HER: Taipei Again

    I saw her again.

    I decided to meet Taipei before I leave, before I go back to my life, before the end of my journey, before it all. It was pretty depressing at first, as I rode through the cat village and it was drizzling and pouring as if the skies are foretelling my end.

    I saw her at the train station, waiting for me as the raindrops dripped to an invisible symphony. The rain has stopped but the city is still soaked with heaven’s tear.

    “Hey! You’re finally back!”, she said.

    “Uh… Hi!”, I forced a smile.

    It’s really tough to be happy when I know every step is bringing me towards the end. We then head on out to several art galleries for the last time. This time it’s just us and the cloudy skies.

    We came back to the Red House where I’ll be bunking over for a week before I go. Taipei decided to spend as many days as possible as we relived the good old times, where we prowl the night market for my favorite cheese potato! And she bought me to prawning this time!

    We also do our usual art space hopping where we check off a few more art spaces on my list, and also we did a few hikes before I go. We’re at the top of Jiantan where I saw her looking into the distance, her eyes sending her soul miles away and I looked out too, towards the beautiful cityscape.

    “Hey… You would be back soon right?”, she asked.

    “Uh, yea… I would love to. I would try to come back soon.”

    “I’ll wait, so… You better!”, she smiled and threw her towel at me.

    “Haha, don’t worry, you’re my family. And I am going to miss you so much.”

    “Me too…”

    ***

    On the last day, I actually had an amazing hotpot with everyone I met here! Over at the Red House.

    It is really heartwarming and fuzzy when everyone I have stayed together with, tenants, vendors, artists and guests all come together. We shook hands and took photos while I was drifting through the last day like a ghost. I was so overwhelmed with emotions that I don’t know how to feel. It felt so surreal, and I was so used to life with Taipei and now it felt like a part of me would forever be missing.

    And then I know I have to leave.

    3 of them decided to send me off together with Taipei. A fellow Traveler, a Performer, and an Artist. It was the perfect combination as they are the ones I felt closest to.

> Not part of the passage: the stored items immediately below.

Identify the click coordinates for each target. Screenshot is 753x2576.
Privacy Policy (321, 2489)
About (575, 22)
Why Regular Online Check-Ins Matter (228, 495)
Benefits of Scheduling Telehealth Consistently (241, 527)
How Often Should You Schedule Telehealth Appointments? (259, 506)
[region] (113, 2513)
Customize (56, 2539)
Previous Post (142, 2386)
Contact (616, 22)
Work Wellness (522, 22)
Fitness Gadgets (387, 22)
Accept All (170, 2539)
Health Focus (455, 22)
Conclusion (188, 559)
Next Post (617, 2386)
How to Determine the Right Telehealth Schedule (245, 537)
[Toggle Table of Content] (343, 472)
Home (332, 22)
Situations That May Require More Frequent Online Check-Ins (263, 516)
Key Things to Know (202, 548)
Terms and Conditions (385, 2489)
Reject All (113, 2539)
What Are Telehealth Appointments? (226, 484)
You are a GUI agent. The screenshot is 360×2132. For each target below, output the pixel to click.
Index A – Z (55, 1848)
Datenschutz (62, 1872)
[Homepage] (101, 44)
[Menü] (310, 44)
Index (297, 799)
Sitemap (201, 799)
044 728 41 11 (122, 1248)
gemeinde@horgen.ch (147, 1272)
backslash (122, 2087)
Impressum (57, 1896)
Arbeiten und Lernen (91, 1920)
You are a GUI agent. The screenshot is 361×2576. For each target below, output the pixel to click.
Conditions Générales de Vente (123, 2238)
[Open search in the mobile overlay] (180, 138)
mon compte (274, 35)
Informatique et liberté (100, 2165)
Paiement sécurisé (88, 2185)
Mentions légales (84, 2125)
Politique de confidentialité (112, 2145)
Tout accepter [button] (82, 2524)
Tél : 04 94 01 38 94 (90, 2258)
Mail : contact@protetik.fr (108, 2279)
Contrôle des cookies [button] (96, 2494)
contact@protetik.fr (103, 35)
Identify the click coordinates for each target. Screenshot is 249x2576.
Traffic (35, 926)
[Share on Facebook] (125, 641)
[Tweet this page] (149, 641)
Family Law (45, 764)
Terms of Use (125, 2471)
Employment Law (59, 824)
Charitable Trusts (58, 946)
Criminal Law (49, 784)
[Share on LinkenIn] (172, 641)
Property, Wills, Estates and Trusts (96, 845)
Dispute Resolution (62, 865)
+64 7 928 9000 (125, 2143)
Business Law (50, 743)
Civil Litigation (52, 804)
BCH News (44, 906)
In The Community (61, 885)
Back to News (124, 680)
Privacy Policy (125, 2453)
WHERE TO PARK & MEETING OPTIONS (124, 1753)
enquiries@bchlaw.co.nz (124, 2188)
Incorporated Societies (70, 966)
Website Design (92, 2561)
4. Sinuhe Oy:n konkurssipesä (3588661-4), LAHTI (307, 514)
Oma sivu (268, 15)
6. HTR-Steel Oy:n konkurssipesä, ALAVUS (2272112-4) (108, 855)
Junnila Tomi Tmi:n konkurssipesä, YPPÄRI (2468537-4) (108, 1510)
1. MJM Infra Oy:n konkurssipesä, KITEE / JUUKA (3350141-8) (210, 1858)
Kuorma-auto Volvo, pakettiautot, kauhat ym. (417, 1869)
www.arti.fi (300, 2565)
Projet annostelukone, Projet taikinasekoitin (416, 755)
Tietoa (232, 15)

I held them dear in my heart, and we all took the train in comfortable silence. And from there, it was my turn to go. 

    “Hey… Pei”, this time I called her by her pet name.

    “Hey… You…”, she smiled, cupping her right hand over the side of my face.

    My eyes welled up and I blinked my tears away, hoping to not breakdown. Because from here, I’ll leave. I’ll leave the life that I have built over the past 60 days, I’ll leave all the magic back to the place where…

    I cast away the unhappy thoughts and looked at her again, this time my eyes beaming with hope, and I could see my pupils reflected from the black in her eyes as well.

    Maybe her eyes are welling up too, but I didn’t ask.

    “Thank you, so so so so so so much! Because of you, the Red House had so much life, and I haven’t seen it grow with so much life. Please come again, and visit soon. Okay?”, she gestured and nod.

    “And here!, before I forgot”, she took out a small postcard of a fox and a pilot, handing it to me.

    “Awww you! I’ll read it when I’m on the plane before I….”, I slipped it quickly into the pockets of my jacket, knowing that I’ll not bear to leave if I…

    “Ahahha, now go, get back there, grow stronger and we will see you again someday!”, She shouted, waving frantically together with the others this time.

     ***

    I walked and kept turning back, only to find themselves still there. Part of me wanted to run back so much, part of me wanted to throw everything away to get back into their loving arms. But part of me knows it’s time, and there is no better time than now, to go, to learn, so I could eventually live.

    They’re still there until I disappeared into the corner when I peeked out and saw them wave once more before turning away.

    So here’s this one to you Taipei, and everybody I’d met here.

    Thank you for making me feel loved.

    Thank you for allowing me to be who I want to be.

    Thank you for allowing me to discover who I can be.

    For that, I’ll always hold you close... In my heart.